> Excerpt provided:
Testing Random Properties With Type Classes

by Phil Freeman on 2012/08/04

Consider this common technical interview question:

Given a stream of bytes whose length is unknown, select a random byte from the stream using constant memory.

I chose this example because it is a non-trivial example of a problem involving random number generation.

One naive solution would be to store all of the bytes in a list in memory, waiting for the stream to close. This violates the last requirement of the problem though, which asks for a solution with constant memory utilization.

Let's start by defining a Stream datatype so that we can encode the problem in terms of finding a function of the correct type:

module Random where

import System.Random (Random, randomRIO)
import Control.Monad.Identity (Identity, runIdentity)
import Data.Ratio
import Test.QuickCheck

newtype Stream m a = Stream { runStream :: m (Maybe (NonEmptyStream m a)) }

type NonEmptyStream m a = (a, Stream m a)

empty :: (Monad m) => Stream m a
empty = Stream $ return Nothing

cons :: (Monad m) => a -> Stream m a -> Stream m a
cons a s = Stream $ return $ Just (a, s)

> Provided data:
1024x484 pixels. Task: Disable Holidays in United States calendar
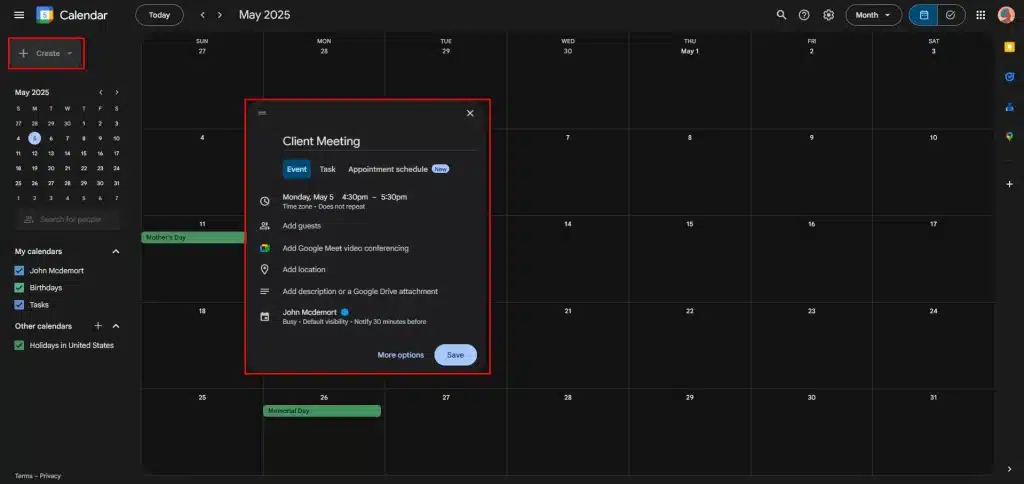(19, 345)
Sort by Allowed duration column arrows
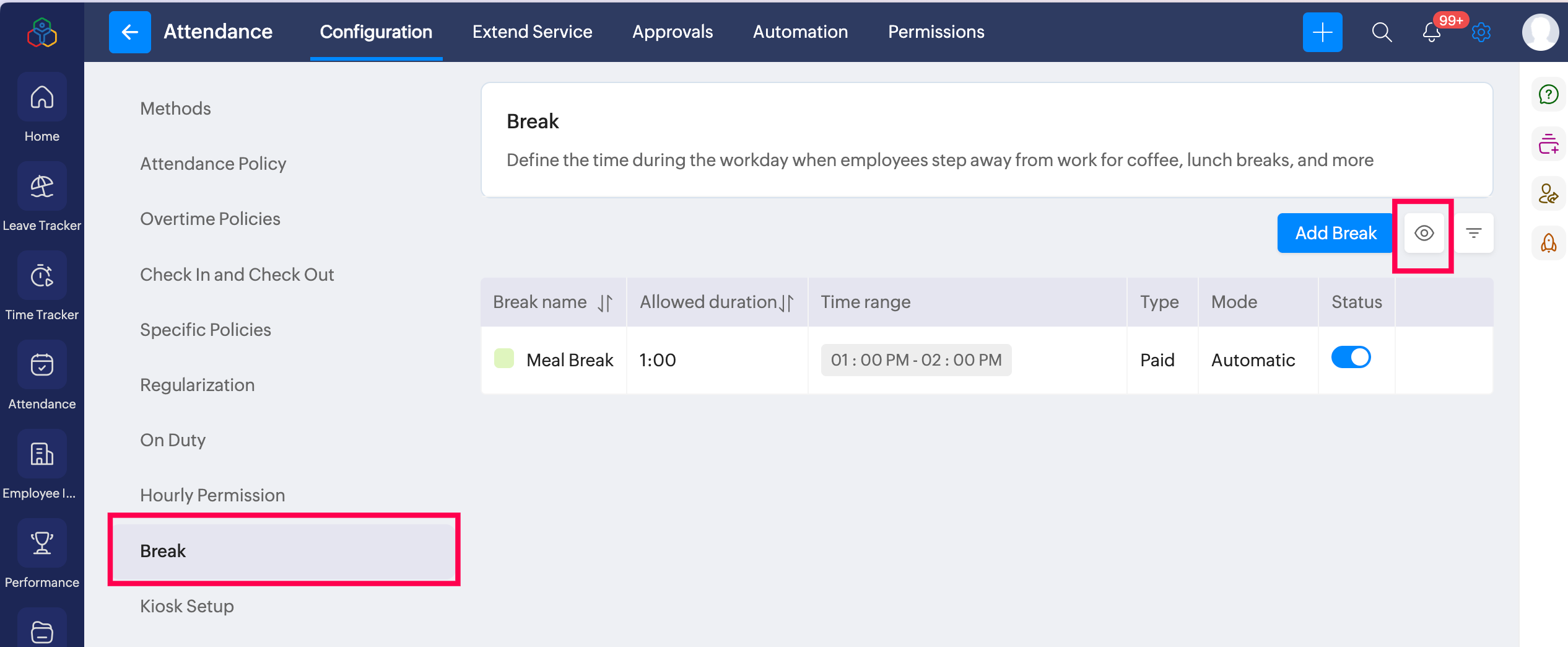1568x647 pixels. pos(786,303)
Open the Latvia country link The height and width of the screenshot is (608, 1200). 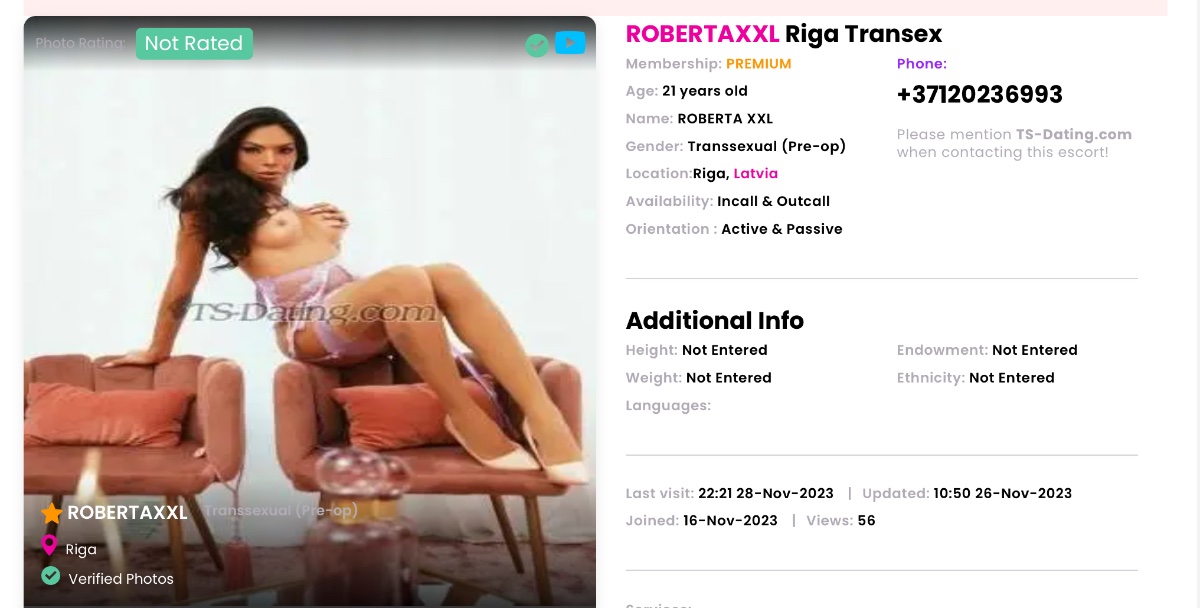point(756,173)
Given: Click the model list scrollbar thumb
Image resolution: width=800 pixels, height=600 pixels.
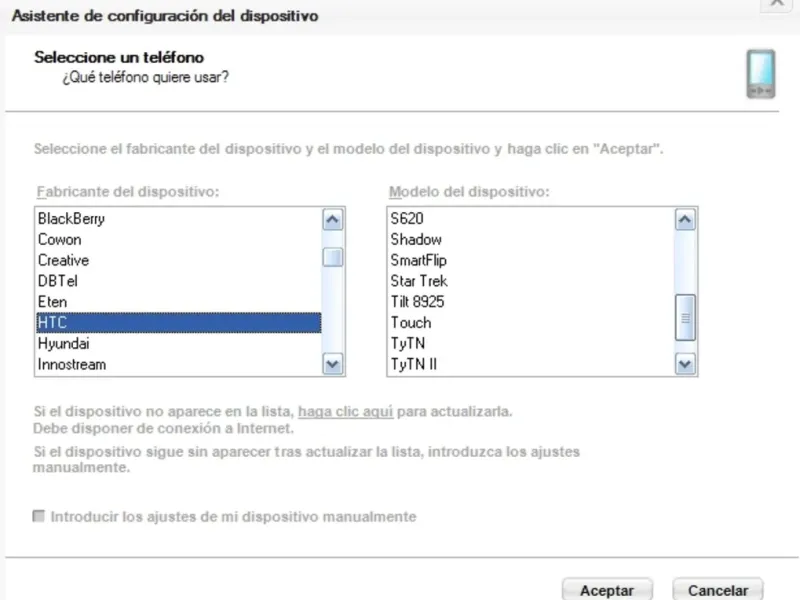Looking at the screenshot, I should [685, 319].
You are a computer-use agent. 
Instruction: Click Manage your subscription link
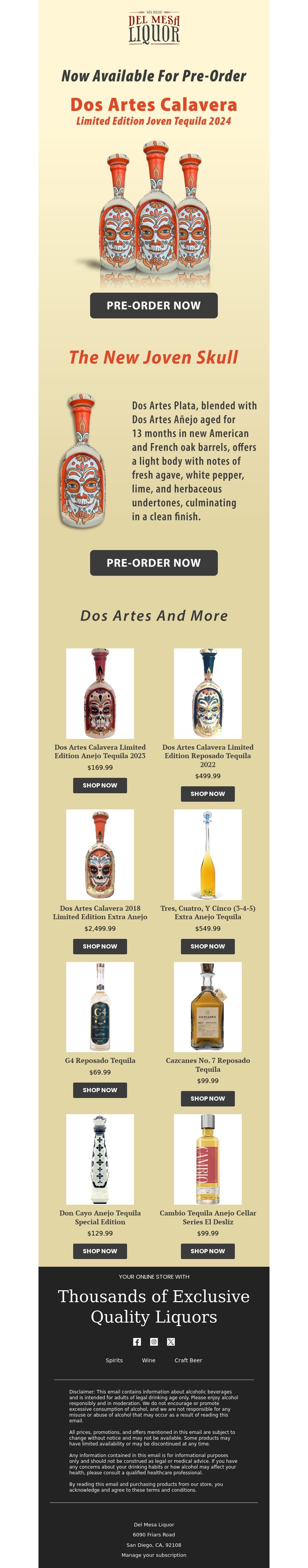[x=154, y=1555]
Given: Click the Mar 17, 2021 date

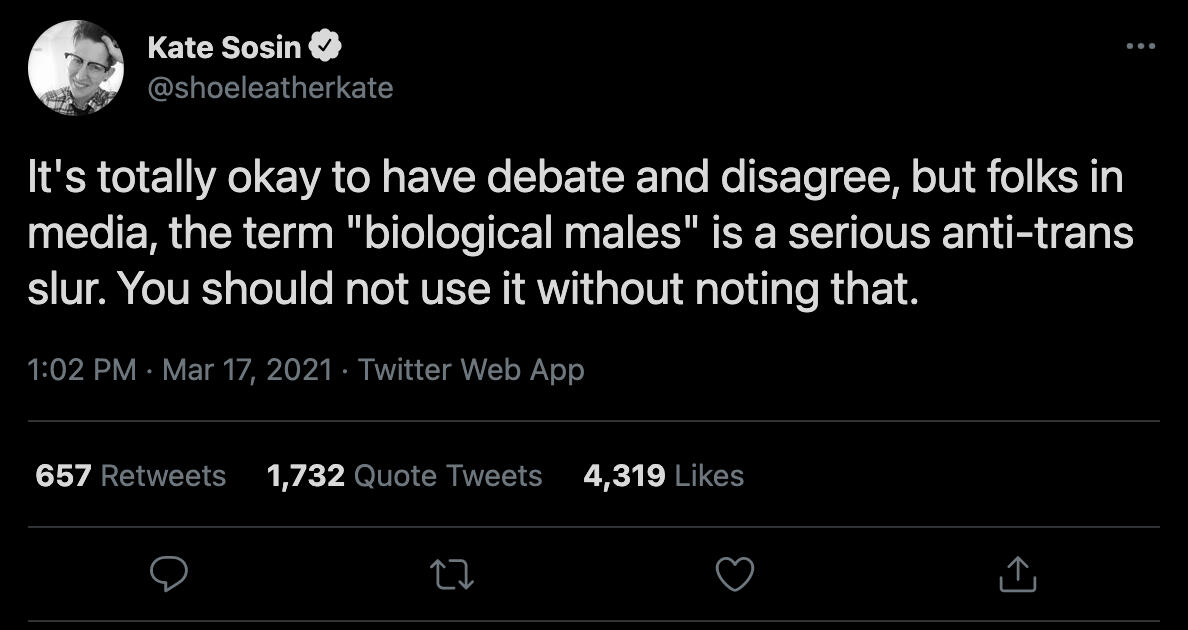Looking at the screenshot, I should (x=246, y=370).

> Goal 1:
In the post on testing random properties with type classes, what is the passage that begins at the words "by Phil Freeman" and stops after "constant memory utilization."? Return it word for word.
> Goal 2:
In the records, start at the line that has "You are a computer-use agent." and go through the end. Write out those lines again with "Given" swapped for "Task", leave everything else the same, and omit the pictures.

> Complete answer 1:
by Phil Freeman on 2012/08/04

Consider this common technical interview question:

Given a stream of bytes whose length is unknown, select a random byte from the stream using constant memory.

I chose this example because it is a non-trivial example of a problem involving random number generation.

One naive solution would be to store all of the bytes in a list in memory, waiting for the stream to close. This violates the last requirement of the problem though, which asks for a solution with constant memory utilization.

> Complete answer 2:
You are a computer-use agent. 
Instruction: Click Manage your subscription link
[x=154, y=1555]
Task: Click the Mar 17, 2021 date

Looking at the screenshot, I should (x=246, y=370).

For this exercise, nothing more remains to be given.